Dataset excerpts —
_ _ _ _ _ _ _

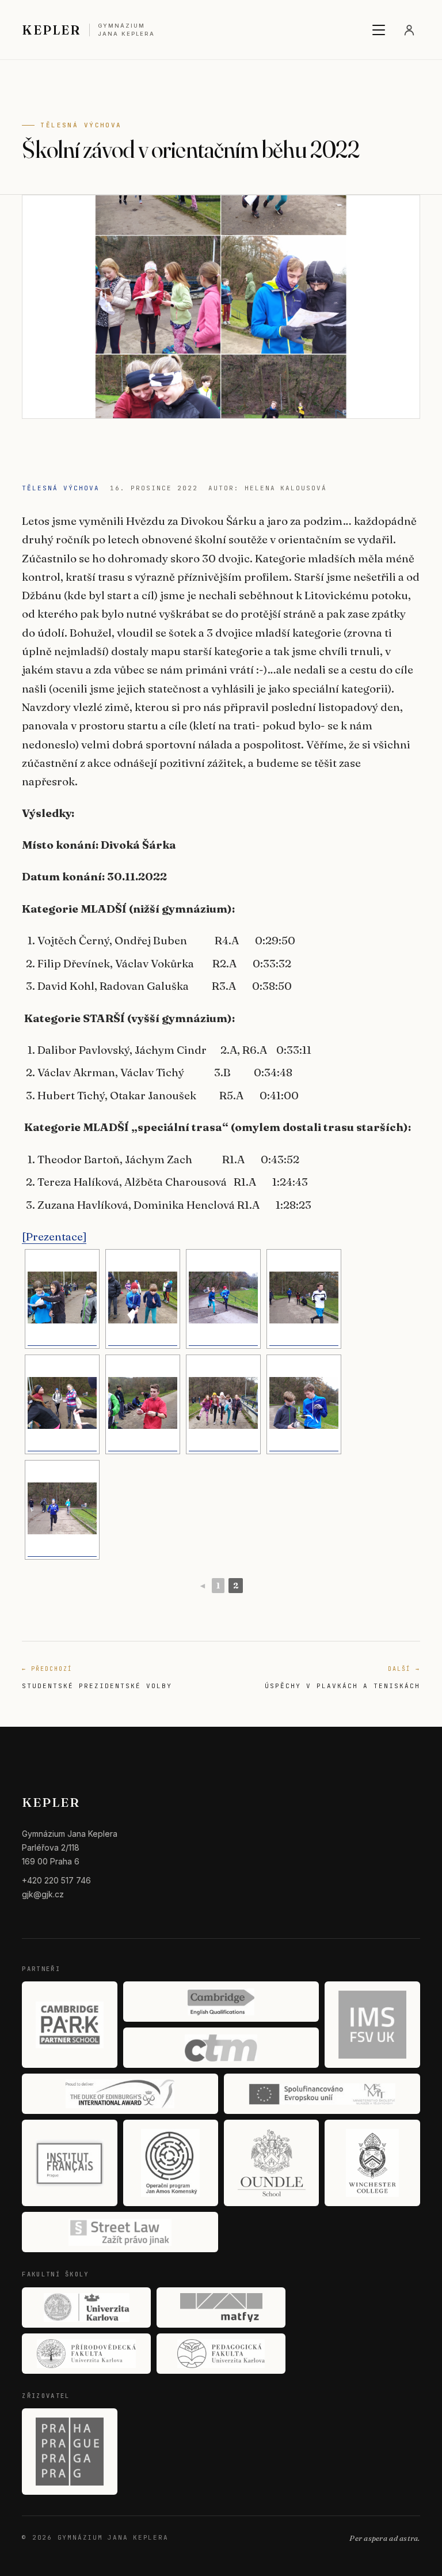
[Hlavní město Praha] (69, 2451)
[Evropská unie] (322, 2094)
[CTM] (221, 2047)
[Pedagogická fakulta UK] (221, 2353)
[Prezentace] (54, 1236)
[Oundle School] (271, 2163)
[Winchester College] (372, 2163)
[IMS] (372, 2024)
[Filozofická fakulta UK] (86, 2307)
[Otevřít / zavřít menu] (378, 30)
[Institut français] (69, 2163)
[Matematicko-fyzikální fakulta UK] (221, 2307)
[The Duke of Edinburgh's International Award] (120, 2094)
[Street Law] (120, 2232)
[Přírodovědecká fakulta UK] (86, 2353)
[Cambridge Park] (69, 2024)
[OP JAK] (170, 2163)
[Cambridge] (221, 2001)
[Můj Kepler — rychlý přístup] (409, 30)
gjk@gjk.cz (43, 1894)
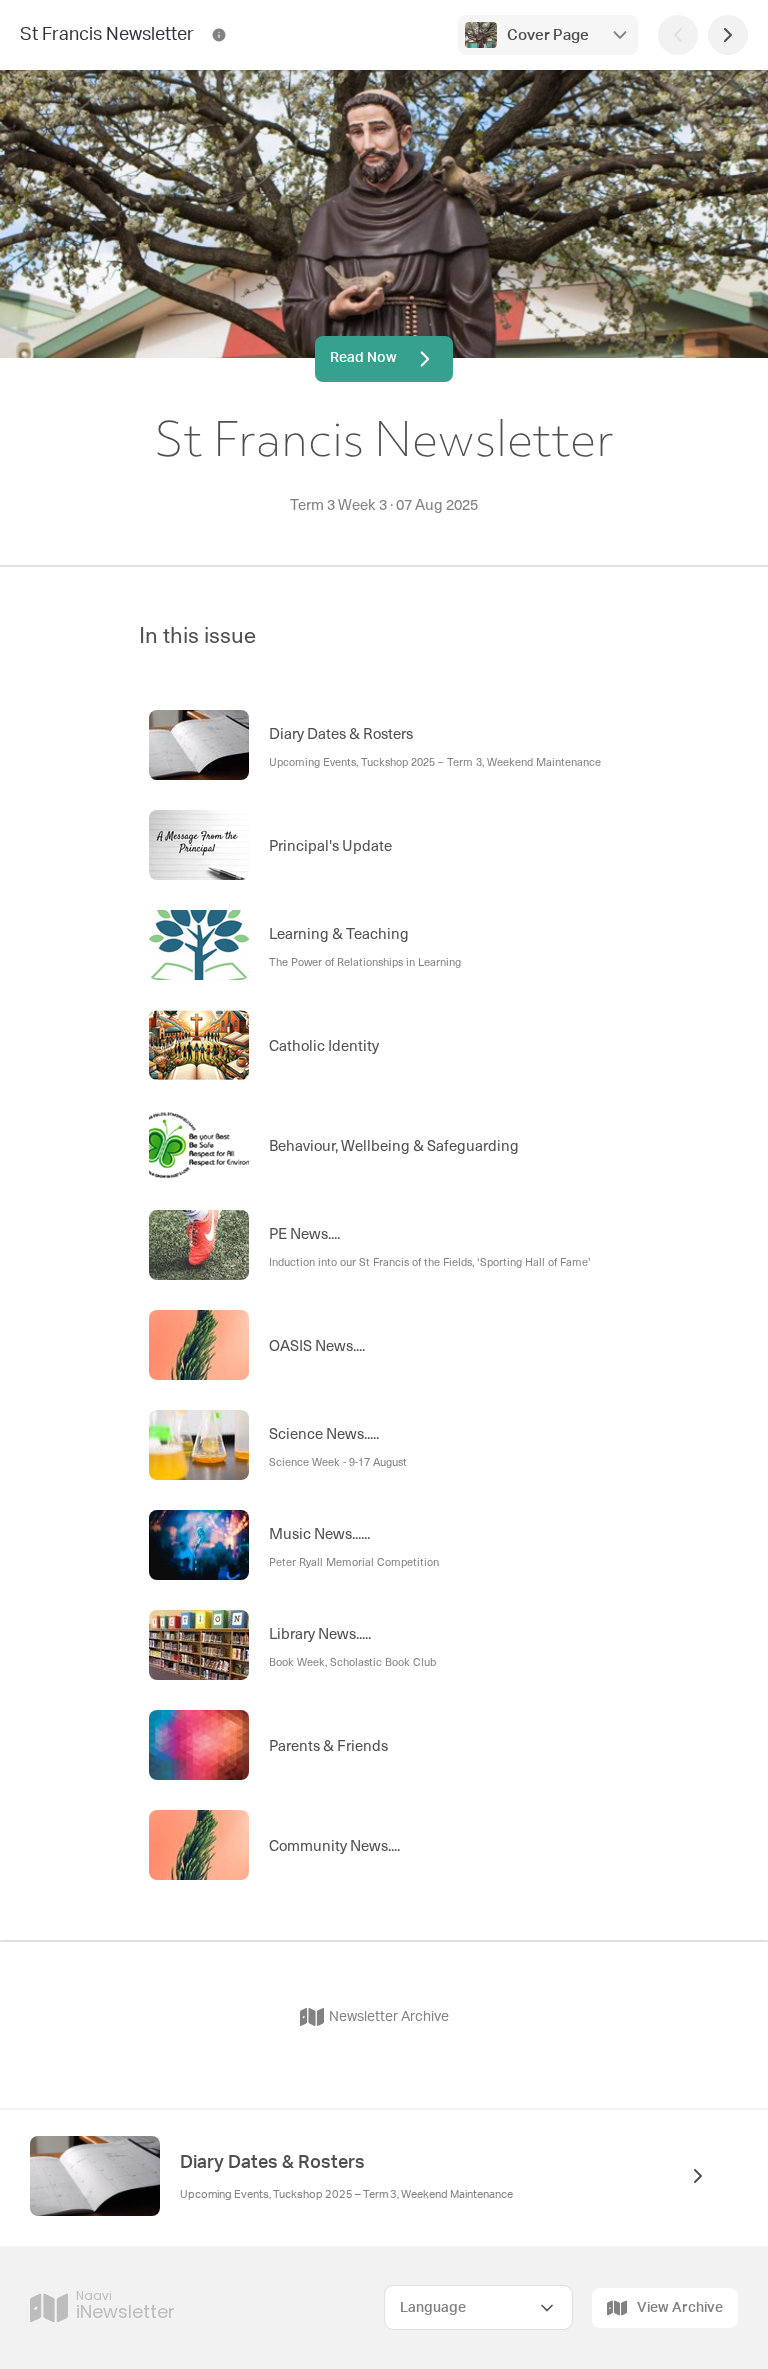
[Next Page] (728, 35)
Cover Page (548, 35)
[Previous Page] (678, 35)
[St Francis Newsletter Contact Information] (219, 35)
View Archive (680, 2308)
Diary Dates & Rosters (272, 2163)
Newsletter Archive (389, 2017)
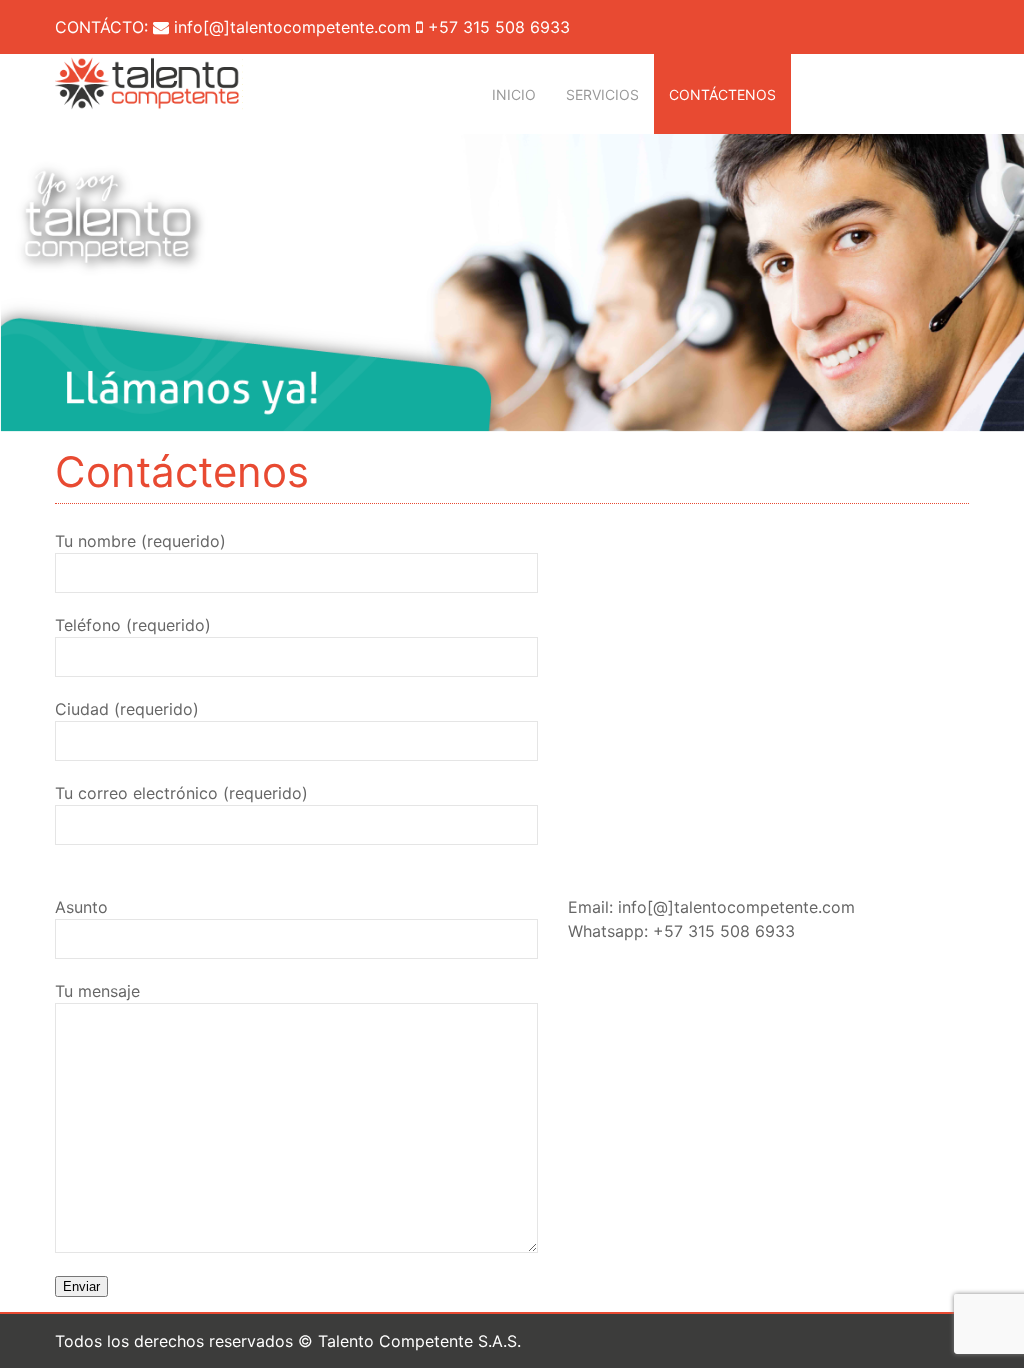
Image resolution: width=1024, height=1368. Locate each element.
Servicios (602, 94)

_ _ _ _ _ _ _

PROBLEM TO WORK ON —
In the data, count the lines that include the string "fakulta", then give that number and nothing more.

WORKED SOLUTION —
4